Following on from SEO-Doctor's comment, truly natural links tend to have poor keywords in the anchor text : "this", "click here", "great website", "useful info" etc. I know that SEOs even take this into account by using such generic keywords interspersed in their link campaigns to appear more natural.

In my experience (12 years online), and in my humble opinion, we are at the point where solicited links far far outnumber purely natural links. It's hard to say by how much, but it wouldn't surprise me if it's something like for every 20 links, 18 or 19 are solicited (paid, quid pro quo), 1 or 2 are natural. Given how link building is now being done on an industrial scale and is so well known, I think those figures may even be conservative.

Look at it from Google's perspective : 95+% links are just noise, not signal.

So I think if Google are going to continue using links as a signal of trust and relevance, they must be discounting 95%+ of links as next to worthless, or outright worthless.

Or are they? Who can tell. But the days of links being treated innocently as a "vote" surely are close to being over?

July 26, 2009 - 8:42pm

I don't think they have to discount 95% of it...even if it is noise they can still count it, just maybe count it a bit less. They do not mind there being noise in the signal so long as the noise is very expensive to manipulate and the market is very opaque.

Lots of links we might not expect them to count do count.

Yura
July 27, 2009 - 2:14am

Aaron, do you think the link growth profile really counts for natural links? You say that it's not a good idea to stop viral marketing for 6 months, but my experience says otherwise.

I've been building links naturally - sometimes in spikes, over time for 1.6 year but then stopped doing it. My Google traffic has remained the same for the last 1.5 years without promotion and in the last month has even climbed.

I do expect Google to snap at unnatural links and their growth rate, compared to a natural growth profile, but it seems this aspect doesn't seriously apply to natural links.

What do you think?

Thanks.

July 27, 2009 - 4:44am

Once a site is old and trusted then it does not need to prove itself over again. But for new sites it certainly makes sites less likely to get filtered out or whacked if they keep up steady growing promotion.

I am not saying that promotional spikes will hurt you...just that the more spiky your marketing is the less likely it is to seem natural, and that it is best to keep doing constant promotion.

Gunter Eibl fro...
July 27, 2009 - 6:32am

I think the biggest mistake people make is getting links form just one source. They use a new link building tool or method and spam the heck out of it. All of the sudden many new backlinks pop up but all are similar. Very easy to spot.

Gunter

AndrewL
July 27, 2009 - 8:29am

What gets me is the pretence Google has about links. If Matt Cutts says "just write great content, and the links will come in" one more time..... :)

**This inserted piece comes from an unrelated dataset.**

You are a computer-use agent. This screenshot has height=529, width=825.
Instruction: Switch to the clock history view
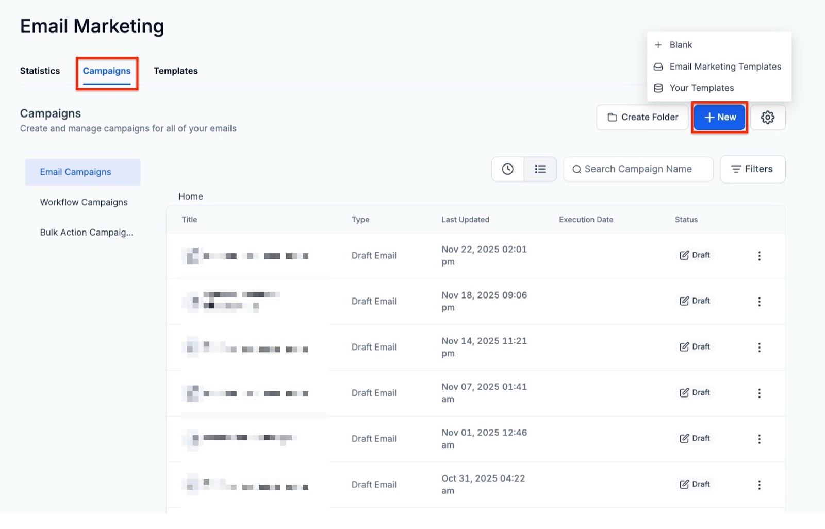[x=507, y=169]
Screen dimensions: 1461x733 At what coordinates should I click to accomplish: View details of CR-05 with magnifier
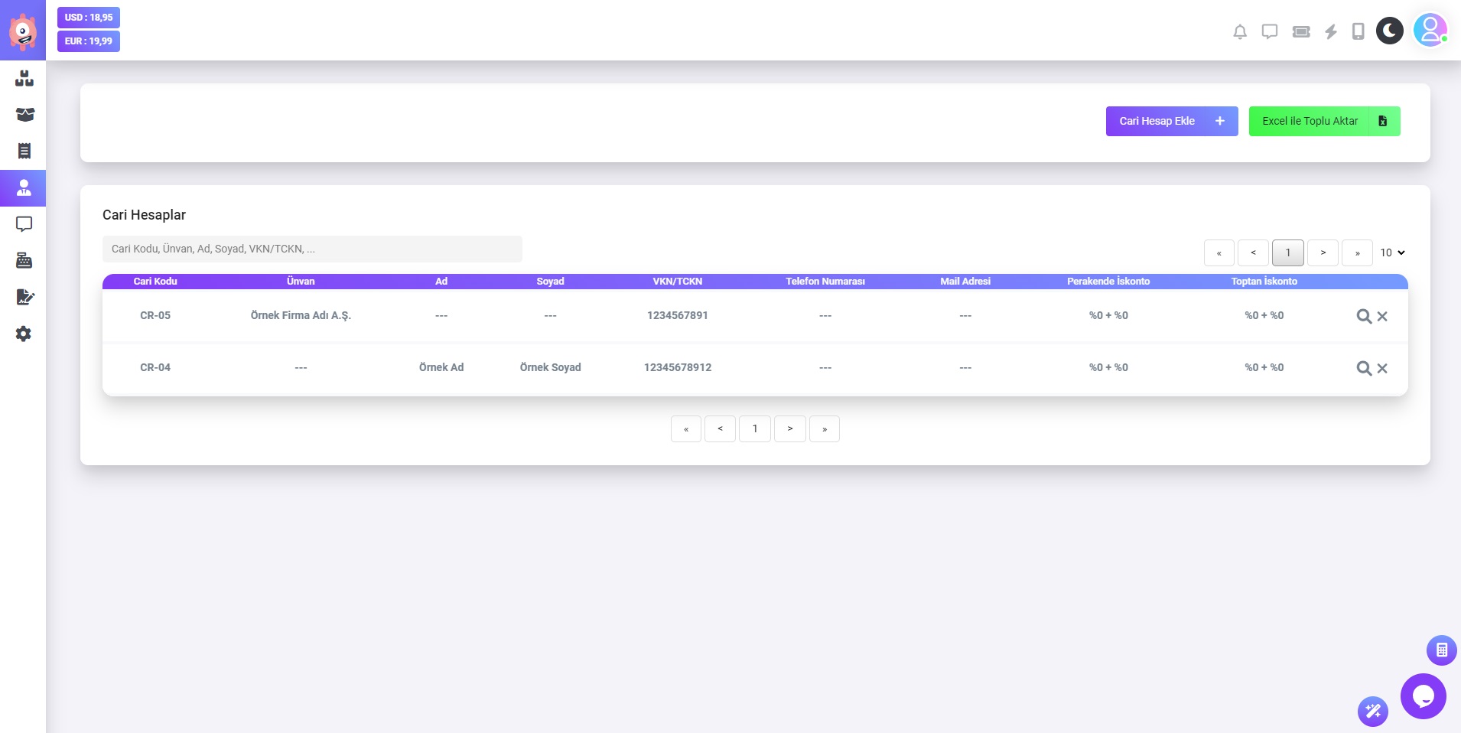tap(1363, 316)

Google pretends website owners are eagerly linking out to all and sundry based on "great content". This just doesn't happen in reality, particularly to less notable websites (i.e. 99% of websites). People link to notable sites. And these comprise of a tiny percentage of websites online. Not all sites can be notable (by the very nature of notability).

For me, content is about converting visitors to do what you want them to do. If I believed content also got you links in the magnitude that REALLY made a difference, I'd be a frustrated person by now...!

July 27, 2009 - 7:41pm

Content can have many different goals. Sometimes we write for conversion, sometimes we write for links. Rarely can one do both with the same piece of content, but our blog post about the Google Brand update was a rare example of an entry that was effective at both.

BlogSpot SEO blogger
July 29, 2009 - 5:41am

I always look forward that my blogs will do good on links and contents. This article is an eye opener for me.

However, I am a content-focused person, and that is how I look other blog's importance too.

In fact, I have my blog about BlogSpot SEO.

July 29, 2009 - 7:07am

You want to specialize in optimizing websites of people who can't afford to buy a domain name? Hope you don't plan on making any money off that venture!